I'm not sure who made the Drapery Dress more famous, Leigh or Carol Burnett with that hysterical spoof on her comedy show in 1976.  The velvet had to be faded to make it look more like the sun worn draperies at Tara.  The dress had a parting underskirt with a moss green velvet overskirt and a partial cape on the left shoulder.  And who can forget that drapery cord belt?  Worn in three scenes, it's most memorable when Scarlett needs $300 to pay the taxes on Tara and decides to ask Rhett for the money.  Having nothing to wear, she rips down the curtains and demands Mammy make her a dress declaring, "I'm going to Atlanta for that three hundred dollars and I've got to go looking like a queen."  It's replica required 16 yards of Italian cotton velveteen.

                           
The green sprigged muslin picnic dress in the porch scene was beautiful as was Scarlett's wedding dress which was recreated with 31 yards of French silk satin, 160 silk leaves and 20 lace leaves.  Plunkett actually fitted the dress on actress Barbara O'Neil's dress form (Scarlett's mother).  Since Scarlett rushed into her marriage to Charles Hamilton, she would have worn her mother's wedding dress so he lengthened the dress and added leg o' mutton sleeves, fashionable in 1834 when her mother was married.


Scarlett's dressing gowns were equally stunning like her blue velvet wrap trimmed with fox fur and the green velvet and gold dressing gown worn in one the funniest scenes of the film.  After the birth of her daughter, her stays are being laced up by Mammy who measures her and says, "Twenty inches."  Aghast, Scarlett replies, "I've grown as big as Aunt Pitty!
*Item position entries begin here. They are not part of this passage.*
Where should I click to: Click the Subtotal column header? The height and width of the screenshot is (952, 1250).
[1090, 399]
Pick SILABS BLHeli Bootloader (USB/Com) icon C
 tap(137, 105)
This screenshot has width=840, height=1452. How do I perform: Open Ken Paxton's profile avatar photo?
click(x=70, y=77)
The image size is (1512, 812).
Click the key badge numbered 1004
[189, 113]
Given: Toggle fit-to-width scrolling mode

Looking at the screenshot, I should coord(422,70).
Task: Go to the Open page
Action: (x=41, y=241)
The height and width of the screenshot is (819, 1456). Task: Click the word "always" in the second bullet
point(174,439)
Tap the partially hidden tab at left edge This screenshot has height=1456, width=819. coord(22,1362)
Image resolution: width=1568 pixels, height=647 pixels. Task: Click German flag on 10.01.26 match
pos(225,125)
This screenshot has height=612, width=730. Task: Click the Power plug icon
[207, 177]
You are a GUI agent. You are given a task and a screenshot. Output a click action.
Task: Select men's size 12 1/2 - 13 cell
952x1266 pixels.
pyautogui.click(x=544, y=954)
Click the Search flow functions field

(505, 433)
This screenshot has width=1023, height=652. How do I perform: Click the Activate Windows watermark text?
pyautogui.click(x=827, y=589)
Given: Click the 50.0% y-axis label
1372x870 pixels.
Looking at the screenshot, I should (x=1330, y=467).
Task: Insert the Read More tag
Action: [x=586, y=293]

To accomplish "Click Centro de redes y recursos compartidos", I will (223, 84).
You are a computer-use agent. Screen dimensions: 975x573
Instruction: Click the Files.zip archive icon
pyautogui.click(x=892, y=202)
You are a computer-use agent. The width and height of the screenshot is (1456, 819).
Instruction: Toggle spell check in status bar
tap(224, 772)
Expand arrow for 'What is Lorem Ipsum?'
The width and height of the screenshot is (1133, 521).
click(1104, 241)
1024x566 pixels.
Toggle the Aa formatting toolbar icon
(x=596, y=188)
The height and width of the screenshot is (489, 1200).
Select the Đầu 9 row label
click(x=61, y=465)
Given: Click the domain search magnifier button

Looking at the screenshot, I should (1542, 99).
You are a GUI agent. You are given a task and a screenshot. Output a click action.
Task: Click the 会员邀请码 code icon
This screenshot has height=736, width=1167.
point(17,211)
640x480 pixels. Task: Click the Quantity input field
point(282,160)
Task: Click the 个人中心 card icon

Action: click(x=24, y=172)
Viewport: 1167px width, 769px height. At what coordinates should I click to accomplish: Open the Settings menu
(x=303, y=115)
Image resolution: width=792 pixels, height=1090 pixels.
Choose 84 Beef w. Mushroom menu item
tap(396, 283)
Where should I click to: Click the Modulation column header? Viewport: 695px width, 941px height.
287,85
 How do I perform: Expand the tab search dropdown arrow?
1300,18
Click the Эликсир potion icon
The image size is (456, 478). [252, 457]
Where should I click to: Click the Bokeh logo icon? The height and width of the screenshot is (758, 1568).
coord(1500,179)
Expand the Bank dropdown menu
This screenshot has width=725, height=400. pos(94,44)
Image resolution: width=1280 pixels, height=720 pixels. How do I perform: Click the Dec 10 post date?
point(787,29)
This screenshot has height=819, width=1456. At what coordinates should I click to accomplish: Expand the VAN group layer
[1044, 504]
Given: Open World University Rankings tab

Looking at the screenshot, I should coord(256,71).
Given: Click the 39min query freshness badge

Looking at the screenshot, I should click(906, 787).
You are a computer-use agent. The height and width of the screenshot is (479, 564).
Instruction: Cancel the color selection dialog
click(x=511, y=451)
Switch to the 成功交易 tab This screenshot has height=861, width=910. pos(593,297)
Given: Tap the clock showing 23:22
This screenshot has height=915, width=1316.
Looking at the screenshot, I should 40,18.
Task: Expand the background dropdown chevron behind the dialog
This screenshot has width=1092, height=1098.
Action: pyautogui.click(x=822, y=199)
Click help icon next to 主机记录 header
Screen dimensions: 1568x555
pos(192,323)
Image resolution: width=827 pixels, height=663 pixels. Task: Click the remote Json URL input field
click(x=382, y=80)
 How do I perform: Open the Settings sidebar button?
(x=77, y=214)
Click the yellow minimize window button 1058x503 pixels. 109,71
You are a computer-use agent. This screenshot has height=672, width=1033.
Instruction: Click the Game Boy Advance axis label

You've simply got to make it eighteen and a half again!"

 
The costumes were placed in the David O. Selznick Archive and eventually five of Scarlett's dresses were given to the Harry Ransom Humanities Research Center at the University of Texas.  Thankfully, before his death in 1982, Plunkett himself restored the original dresses but even so they remained in fragile condition as they were really only made to last the length of production.  Reproduced in 1987, these dresses are on display at the center but the originals are in too delicate a state and the Center is currently raising funds to restore them for display in 2014, GWTW's 75th anniversary.  (Please see the link below for more information.)

Gone With The Wind received 10 Academy Awards and at the time was the longest American sound film made at almost 4 hours including intermission.  Plunkett was just getting started and during his career, from 1927-66, he would work on more than 150 films including classics like the The Hunchback of Notre Dame, Singin' in the Rain, Father of the Bride, Showboat, Kiss Me Kate and Seven Brides for Seven Brothers.  In 1951, Plunkett shared an Oscar with Orry-Kelly and Irene for An American in Paris.

In closing, I'd like to thank Scarlett and Rhett for lessons on procrastination.  Quotes I use almost daily are "I just can't think about this right now, I'll think about it tomorrow.", "After all, tomorrow is another day." and of course, my personal favorite, "Frankly my dear, I don't give a damn."